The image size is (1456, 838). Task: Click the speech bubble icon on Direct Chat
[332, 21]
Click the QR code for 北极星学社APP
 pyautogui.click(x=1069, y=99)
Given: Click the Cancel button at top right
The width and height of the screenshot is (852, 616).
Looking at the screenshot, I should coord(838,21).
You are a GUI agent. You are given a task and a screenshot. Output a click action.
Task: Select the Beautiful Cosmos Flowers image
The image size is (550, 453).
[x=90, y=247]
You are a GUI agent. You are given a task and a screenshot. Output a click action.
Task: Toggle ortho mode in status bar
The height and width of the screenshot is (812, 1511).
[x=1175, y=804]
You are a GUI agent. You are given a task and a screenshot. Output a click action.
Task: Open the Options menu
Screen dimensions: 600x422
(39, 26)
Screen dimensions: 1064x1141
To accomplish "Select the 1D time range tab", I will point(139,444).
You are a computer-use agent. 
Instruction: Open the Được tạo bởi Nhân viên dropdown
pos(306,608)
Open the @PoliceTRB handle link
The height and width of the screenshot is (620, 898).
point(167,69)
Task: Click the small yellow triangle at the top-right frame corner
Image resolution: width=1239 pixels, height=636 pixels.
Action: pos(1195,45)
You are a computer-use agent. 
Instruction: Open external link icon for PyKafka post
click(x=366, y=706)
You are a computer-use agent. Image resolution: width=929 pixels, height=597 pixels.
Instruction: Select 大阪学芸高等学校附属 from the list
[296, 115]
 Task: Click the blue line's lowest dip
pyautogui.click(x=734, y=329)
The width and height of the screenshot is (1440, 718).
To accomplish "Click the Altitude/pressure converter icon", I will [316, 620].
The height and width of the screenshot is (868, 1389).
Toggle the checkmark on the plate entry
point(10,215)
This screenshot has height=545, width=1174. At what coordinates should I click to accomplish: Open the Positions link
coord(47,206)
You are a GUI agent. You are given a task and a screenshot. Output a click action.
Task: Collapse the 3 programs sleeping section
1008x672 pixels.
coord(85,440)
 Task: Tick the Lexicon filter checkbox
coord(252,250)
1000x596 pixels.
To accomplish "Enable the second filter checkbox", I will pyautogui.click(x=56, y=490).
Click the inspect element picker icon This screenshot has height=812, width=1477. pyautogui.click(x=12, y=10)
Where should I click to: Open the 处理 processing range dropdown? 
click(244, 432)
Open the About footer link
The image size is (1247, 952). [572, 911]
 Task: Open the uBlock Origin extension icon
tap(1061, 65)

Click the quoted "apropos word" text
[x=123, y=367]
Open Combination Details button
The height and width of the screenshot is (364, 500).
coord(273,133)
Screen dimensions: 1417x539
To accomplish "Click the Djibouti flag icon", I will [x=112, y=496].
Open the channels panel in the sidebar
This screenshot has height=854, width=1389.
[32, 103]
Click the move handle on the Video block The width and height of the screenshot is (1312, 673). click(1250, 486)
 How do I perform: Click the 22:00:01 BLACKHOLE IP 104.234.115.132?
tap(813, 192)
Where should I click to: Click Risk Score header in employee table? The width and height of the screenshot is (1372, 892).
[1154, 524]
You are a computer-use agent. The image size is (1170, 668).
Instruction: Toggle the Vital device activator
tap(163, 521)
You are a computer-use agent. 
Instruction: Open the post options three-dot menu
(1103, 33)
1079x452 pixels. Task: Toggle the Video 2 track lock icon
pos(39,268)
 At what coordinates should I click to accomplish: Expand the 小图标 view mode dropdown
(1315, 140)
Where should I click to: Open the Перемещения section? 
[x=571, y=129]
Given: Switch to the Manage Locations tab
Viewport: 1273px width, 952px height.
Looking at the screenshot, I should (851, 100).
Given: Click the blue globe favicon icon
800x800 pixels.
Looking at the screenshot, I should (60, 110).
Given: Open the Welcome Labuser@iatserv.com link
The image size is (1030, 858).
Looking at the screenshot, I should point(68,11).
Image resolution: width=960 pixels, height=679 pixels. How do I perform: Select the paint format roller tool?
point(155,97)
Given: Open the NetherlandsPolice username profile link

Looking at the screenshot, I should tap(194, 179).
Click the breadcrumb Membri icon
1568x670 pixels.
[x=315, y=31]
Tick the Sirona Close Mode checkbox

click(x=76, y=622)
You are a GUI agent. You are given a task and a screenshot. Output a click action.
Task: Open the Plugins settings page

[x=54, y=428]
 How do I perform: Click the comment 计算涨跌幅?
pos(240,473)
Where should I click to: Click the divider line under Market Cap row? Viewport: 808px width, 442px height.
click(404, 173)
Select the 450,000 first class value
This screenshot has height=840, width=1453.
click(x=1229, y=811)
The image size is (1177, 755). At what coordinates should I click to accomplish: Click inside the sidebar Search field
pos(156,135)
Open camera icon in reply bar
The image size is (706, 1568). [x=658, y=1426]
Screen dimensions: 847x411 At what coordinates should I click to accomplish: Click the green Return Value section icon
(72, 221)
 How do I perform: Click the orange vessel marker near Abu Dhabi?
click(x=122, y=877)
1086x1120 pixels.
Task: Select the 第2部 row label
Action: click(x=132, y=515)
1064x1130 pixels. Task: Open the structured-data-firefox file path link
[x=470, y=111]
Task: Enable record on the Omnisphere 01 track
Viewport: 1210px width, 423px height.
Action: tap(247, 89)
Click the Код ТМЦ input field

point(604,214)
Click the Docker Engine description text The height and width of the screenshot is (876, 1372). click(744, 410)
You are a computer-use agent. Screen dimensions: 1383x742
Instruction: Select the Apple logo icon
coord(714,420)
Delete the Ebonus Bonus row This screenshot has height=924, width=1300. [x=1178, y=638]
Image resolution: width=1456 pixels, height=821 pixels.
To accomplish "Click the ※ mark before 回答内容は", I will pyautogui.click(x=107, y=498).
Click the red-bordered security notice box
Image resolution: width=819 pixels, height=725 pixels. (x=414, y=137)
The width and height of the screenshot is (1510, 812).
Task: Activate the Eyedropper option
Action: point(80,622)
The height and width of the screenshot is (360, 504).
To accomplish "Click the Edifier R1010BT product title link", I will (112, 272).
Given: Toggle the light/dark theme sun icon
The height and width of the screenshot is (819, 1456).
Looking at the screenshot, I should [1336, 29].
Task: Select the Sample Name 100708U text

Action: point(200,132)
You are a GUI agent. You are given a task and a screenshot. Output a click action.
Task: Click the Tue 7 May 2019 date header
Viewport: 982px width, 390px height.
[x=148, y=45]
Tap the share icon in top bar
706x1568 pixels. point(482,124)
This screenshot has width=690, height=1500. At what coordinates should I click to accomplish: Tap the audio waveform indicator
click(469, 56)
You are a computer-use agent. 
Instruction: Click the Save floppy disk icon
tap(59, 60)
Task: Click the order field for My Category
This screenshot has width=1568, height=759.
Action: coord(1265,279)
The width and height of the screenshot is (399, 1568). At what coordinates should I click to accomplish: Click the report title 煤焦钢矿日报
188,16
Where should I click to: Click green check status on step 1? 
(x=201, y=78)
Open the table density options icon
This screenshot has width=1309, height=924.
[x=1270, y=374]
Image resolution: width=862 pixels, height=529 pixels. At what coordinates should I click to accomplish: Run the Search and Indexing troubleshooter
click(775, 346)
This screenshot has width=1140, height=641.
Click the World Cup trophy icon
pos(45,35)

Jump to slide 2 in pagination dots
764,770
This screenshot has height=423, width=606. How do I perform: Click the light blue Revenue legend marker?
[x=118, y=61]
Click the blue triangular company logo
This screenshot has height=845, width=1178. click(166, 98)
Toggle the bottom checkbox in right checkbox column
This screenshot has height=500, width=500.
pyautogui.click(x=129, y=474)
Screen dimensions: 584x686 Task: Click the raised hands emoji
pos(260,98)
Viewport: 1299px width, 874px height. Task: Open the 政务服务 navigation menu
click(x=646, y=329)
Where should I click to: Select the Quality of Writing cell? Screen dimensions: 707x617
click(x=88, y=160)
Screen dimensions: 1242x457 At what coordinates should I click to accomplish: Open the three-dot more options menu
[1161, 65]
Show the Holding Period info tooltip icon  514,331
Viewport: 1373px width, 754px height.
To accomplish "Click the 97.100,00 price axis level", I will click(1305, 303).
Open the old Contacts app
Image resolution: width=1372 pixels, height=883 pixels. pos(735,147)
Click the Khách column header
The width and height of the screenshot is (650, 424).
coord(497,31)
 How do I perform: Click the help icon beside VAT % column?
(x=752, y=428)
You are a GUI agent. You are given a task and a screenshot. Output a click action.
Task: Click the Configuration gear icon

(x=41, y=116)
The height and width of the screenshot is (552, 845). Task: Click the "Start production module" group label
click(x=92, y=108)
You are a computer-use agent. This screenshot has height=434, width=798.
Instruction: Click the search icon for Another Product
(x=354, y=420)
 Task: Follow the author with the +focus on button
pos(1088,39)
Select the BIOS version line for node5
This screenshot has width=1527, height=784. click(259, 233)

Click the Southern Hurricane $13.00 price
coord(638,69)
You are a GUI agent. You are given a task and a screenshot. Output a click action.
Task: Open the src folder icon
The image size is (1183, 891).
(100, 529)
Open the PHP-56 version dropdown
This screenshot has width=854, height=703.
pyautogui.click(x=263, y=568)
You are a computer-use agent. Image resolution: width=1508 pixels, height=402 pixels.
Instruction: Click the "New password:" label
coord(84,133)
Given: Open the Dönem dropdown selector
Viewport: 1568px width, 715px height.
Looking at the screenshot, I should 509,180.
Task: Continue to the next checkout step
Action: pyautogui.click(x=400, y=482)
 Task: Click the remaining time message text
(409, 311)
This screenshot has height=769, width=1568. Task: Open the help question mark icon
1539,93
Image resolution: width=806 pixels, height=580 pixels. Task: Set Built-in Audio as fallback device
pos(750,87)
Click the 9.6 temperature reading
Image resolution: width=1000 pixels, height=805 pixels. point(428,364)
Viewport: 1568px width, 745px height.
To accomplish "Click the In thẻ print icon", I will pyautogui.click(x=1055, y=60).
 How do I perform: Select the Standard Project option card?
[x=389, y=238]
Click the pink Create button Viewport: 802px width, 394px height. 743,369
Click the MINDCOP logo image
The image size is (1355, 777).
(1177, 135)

________________

WORK INSTRUCTIONS. From the records above, copy out the line with "At what coordinates should I click to accomplish: Expand", the line with "Given: Switch to the Manage Locations tab", and every line between them, word for word.

ANSWER TO THE EXERCISE.
 At what coordinates should I click to accomplish: Expand the 小图标 view mode dropdown
(1315, 140)
Where should I click to: Open the Перемещения section? 
[x=571, y=129]
Given: Switch to the Manage Locations tab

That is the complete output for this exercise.